▸ **Your assignment**: Reproduce exactly the lines below, from the first one through the line containing "Click Tiling input port on Detail Mask", and omit any pictures.

--- Material supplied Enclosed Below ---

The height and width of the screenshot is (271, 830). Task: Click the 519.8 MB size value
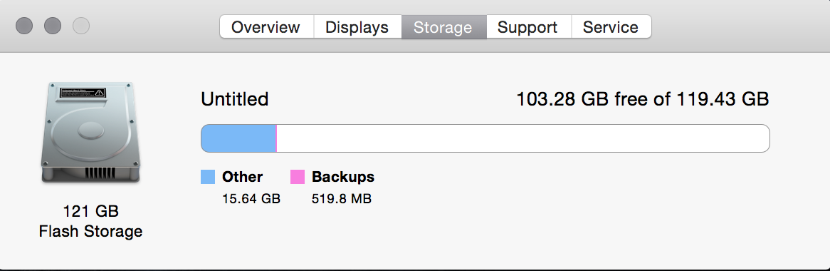tap(342, 199)
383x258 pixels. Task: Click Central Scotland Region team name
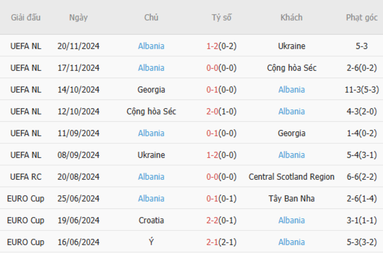tap(292, 177)
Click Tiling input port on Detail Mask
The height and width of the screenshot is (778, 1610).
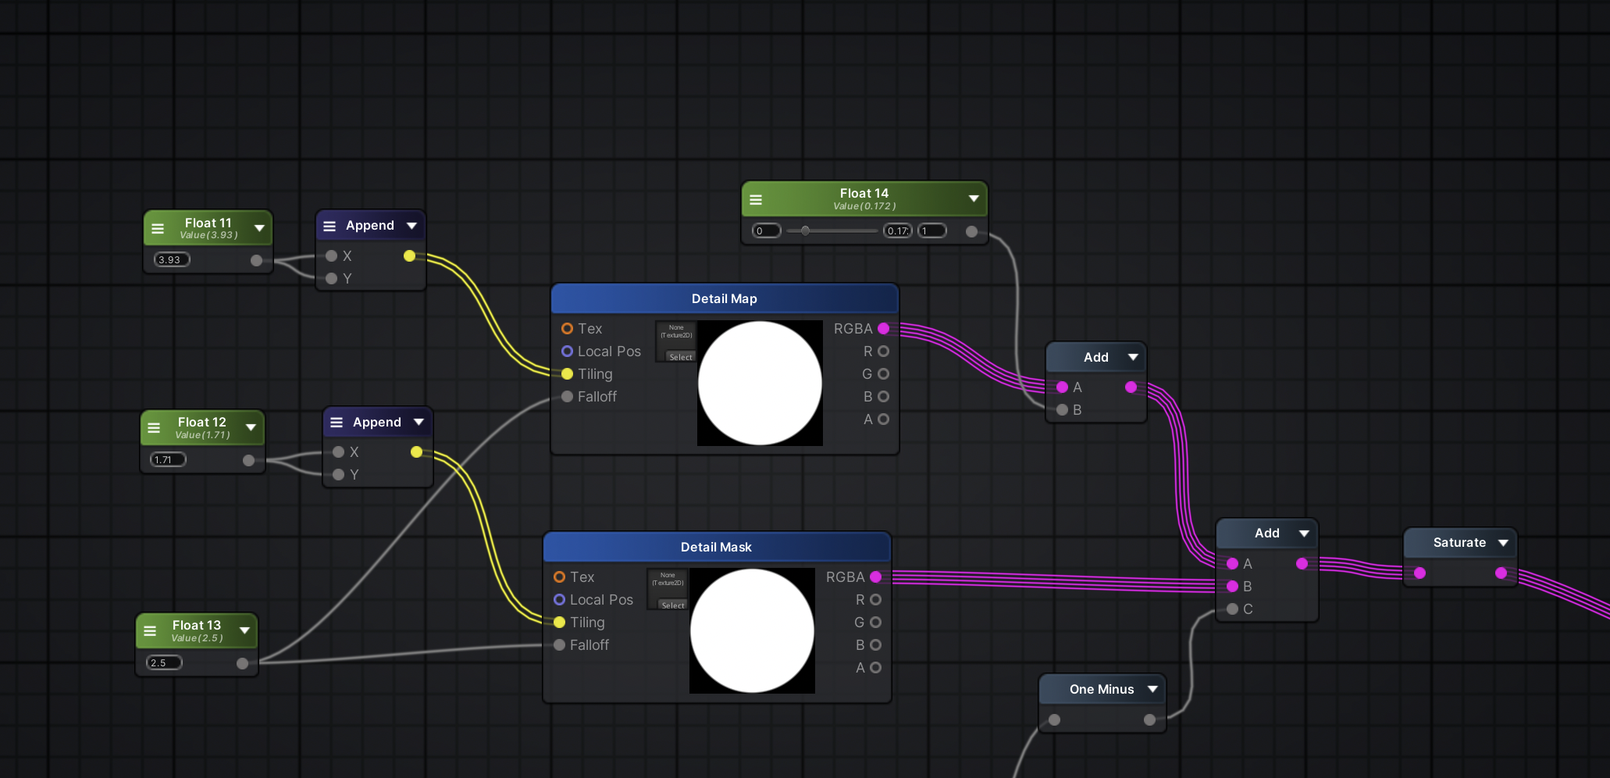[x=559, y=623]
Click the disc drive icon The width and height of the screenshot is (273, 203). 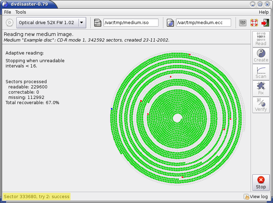[x=9, y=23]
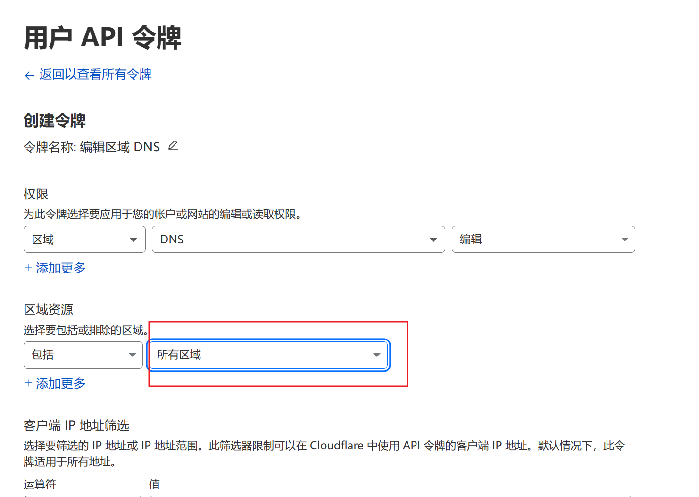This screenshot has width=699, height=497.
Task: Click the caret arrow on the 所有区域 dropdown
Action: tap(376, 355)
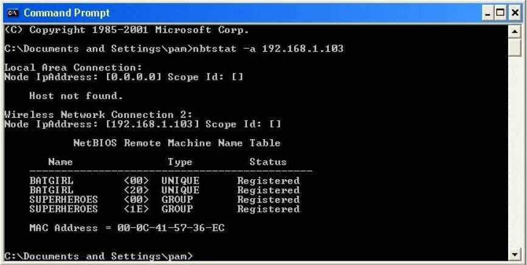Click the Wireless Network Connection 2 line
The height and width of the screenshot is (265, 527).
click(x=98, y=115)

--- End of Enclosed Material supplied ---

▸ **Output for this exercise**:
The height and width of the screenshot is (271, 830). Task: Click the 519.8 MB size value
tap(342, 199)
383x258 pixels. Task: Click Central Scotland Region team name
tap(292, 177)
Click Tiling input port on Detail Mask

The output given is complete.